I’ll be working through it over the next week or two, and then I hope to move to some of the other programming resources I never seem to get around to.

2 Responses to “So you want to learn to program”

  1. on 14 May 2008 at 11:22 amRachel

    Hi Karin,

    It doesn’t get any easier to carve out time once you have a job :) I have to echo Dorothea’s sentiments about learning languages that are directly applicable to a project. Whatever languages you decide to pick up in your copious free time will be an asset, because you have proven you can learn programming, and therefore, picking up the necessary languages would not be a problem.

    Good luck! You’re already ahead of the curve.

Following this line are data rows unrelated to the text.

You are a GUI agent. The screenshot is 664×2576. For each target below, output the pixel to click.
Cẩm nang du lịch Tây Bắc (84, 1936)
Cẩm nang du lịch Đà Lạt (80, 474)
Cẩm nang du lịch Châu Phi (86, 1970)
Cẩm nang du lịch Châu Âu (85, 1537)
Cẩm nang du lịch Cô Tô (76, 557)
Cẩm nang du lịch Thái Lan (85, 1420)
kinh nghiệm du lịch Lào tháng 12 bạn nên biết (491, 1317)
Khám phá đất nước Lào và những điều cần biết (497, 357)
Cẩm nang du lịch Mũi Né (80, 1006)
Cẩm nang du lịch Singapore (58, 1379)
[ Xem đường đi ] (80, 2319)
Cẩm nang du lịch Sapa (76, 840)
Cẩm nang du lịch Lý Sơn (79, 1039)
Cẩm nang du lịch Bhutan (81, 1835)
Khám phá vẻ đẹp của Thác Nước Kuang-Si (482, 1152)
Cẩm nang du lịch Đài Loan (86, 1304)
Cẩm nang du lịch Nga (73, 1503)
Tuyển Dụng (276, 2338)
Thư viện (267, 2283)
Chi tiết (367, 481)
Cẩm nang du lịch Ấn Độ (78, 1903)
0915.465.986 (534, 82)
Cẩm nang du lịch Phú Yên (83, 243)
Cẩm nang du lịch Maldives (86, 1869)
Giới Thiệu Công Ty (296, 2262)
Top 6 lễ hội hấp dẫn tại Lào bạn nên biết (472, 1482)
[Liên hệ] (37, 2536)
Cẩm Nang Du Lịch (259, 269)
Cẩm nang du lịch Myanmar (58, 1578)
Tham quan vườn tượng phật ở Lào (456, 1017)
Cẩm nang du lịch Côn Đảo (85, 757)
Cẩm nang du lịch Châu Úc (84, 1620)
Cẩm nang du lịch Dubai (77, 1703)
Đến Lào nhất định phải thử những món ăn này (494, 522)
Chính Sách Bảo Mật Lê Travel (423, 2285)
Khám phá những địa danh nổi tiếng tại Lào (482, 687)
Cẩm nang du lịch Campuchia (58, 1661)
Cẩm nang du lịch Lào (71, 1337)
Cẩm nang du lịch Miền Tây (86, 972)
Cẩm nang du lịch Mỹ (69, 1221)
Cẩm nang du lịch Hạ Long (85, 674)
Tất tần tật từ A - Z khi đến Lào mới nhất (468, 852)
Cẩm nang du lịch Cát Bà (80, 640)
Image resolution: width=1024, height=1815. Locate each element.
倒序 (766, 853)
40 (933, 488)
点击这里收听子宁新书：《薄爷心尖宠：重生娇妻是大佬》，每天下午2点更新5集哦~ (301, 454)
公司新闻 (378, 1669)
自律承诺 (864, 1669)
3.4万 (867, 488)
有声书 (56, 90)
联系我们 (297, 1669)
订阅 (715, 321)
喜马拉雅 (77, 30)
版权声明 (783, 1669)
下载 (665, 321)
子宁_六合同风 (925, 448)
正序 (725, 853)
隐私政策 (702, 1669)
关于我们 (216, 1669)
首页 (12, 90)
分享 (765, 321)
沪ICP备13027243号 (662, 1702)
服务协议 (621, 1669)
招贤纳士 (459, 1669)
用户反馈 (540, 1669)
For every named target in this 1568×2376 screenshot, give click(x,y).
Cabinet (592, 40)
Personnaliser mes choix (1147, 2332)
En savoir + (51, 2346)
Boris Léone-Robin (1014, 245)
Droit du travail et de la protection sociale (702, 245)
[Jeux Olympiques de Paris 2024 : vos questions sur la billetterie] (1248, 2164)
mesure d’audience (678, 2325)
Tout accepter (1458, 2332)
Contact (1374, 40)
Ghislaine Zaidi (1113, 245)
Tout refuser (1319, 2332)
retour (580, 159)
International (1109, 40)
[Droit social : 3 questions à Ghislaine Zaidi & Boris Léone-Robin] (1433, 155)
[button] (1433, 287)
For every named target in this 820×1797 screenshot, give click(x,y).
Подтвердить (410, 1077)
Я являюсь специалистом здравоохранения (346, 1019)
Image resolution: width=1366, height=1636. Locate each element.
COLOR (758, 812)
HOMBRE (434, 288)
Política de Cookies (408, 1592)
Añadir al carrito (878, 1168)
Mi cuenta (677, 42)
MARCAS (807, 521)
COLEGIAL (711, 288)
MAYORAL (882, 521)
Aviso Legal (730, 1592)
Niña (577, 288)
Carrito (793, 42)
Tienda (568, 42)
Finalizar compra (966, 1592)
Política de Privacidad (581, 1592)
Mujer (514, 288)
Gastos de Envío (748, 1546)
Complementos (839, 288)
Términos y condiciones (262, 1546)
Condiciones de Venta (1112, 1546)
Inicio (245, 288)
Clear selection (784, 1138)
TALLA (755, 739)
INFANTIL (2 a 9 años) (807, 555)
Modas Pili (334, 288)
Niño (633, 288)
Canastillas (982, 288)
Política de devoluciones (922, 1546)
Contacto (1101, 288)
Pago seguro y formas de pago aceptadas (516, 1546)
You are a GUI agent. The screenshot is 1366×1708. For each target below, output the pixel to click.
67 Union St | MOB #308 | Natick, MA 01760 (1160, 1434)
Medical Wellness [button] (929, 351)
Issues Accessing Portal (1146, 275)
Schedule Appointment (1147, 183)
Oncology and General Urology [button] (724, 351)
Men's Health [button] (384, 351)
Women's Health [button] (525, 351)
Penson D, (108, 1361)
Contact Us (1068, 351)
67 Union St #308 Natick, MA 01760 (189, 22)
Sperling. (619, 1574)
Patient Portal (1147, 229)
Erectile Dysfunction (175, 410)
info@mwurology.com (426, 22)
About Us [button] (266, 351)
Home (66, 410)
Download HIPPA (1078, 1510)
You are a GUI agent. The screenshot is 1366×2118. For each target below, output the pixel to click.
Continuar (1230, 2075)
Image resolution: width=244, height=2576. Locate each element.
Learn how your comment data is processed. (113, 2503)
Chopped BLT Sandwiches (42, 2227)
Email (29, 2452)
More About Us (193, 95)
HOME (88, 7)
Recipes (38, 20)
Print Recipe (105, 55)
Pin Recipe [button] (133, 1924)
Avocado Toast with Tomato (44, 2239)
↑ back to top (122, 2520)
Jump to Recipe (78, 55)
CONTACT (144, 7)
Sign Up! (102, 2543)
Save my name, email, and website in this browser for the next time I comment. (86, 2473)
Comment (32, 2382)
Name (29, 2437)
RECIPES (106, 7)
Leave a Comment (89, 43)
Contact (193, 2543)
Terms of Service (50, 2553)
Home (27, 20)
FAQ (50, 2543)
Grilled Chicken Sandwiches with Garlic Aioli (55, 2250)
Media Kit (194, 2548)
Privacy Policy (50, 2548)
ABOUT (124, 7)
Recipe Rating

  2. on 14 May 2008 at 12:02 pmKarin Dalziel

    I have discovered this week that no school != more free time. At least not yet- I still have a backlog of things I meant to get around to when I was in school! And, of course, I want to start on a 2nd master’s after I graduate.

    I totally agree about picking something that has to do with a project- which is why I love the Programming Historian resource- I can see immediate applicability, which I don’t see in most programming books. (Why would I want to write a program to create the fibonacci sequence?)